[ English ]

Through out your craps-betting experience, you will certainly have more losing encounters than winners. Go along with it. You have to learn to wager in the real world, not in fantasy land. Craps is developed for the participant to not win.

Let us say, after 2 hours, the ivories have whittled your bankroll down to $20. You have not observed a hot roll in a long time. Although losing is as much a part of craps as winning, you can not help but feel crappy. You begin to wonder why you even bothered heading to sin city in the first place. You were solid for two hours, but it didn’t work. You are looking to win so much that you lose control of your clear thinking. You’re down to your last twenty dollars for the session and you have little fight left. Walk away!

You must never capitulate, never surrender, never believe, "This sucks, I am going to put the rest on the Hard 4 and, if I am defeated, then I will head out.
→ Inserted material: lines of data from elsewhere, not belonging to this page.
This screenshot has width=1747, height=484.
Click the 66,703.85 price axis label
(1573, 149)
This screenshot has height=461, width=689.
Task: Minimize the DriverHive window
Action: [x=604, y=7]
But if I succeed, I will be right back where I began." That’s the most brainless action you can perform at the close of a non-winning night.

If you can not accept not winning, you have no reason to be wagering. If you can not bear losing a particular game, then quit that session and call it a night. Do not throw your cash away on a appalling wager wishing to hit it large and win your $$$$ back all at once.

If it is an awful game and you are deprived of a lot quickly, then accept defeat and cash out with the $10, $15, or twenty dollars that you have remaining. Take that leftover $20, have a beverage in the bar, enjoy the band. Play it in a nickel video poker machine and perhaps get a one thousand-coin win for 50 dollars. Place it in your wallet, locate your lady, and spend some time with her. Don’t relent. Do something besides pee your money away on a losing proposition wager. Do not toss in the towel.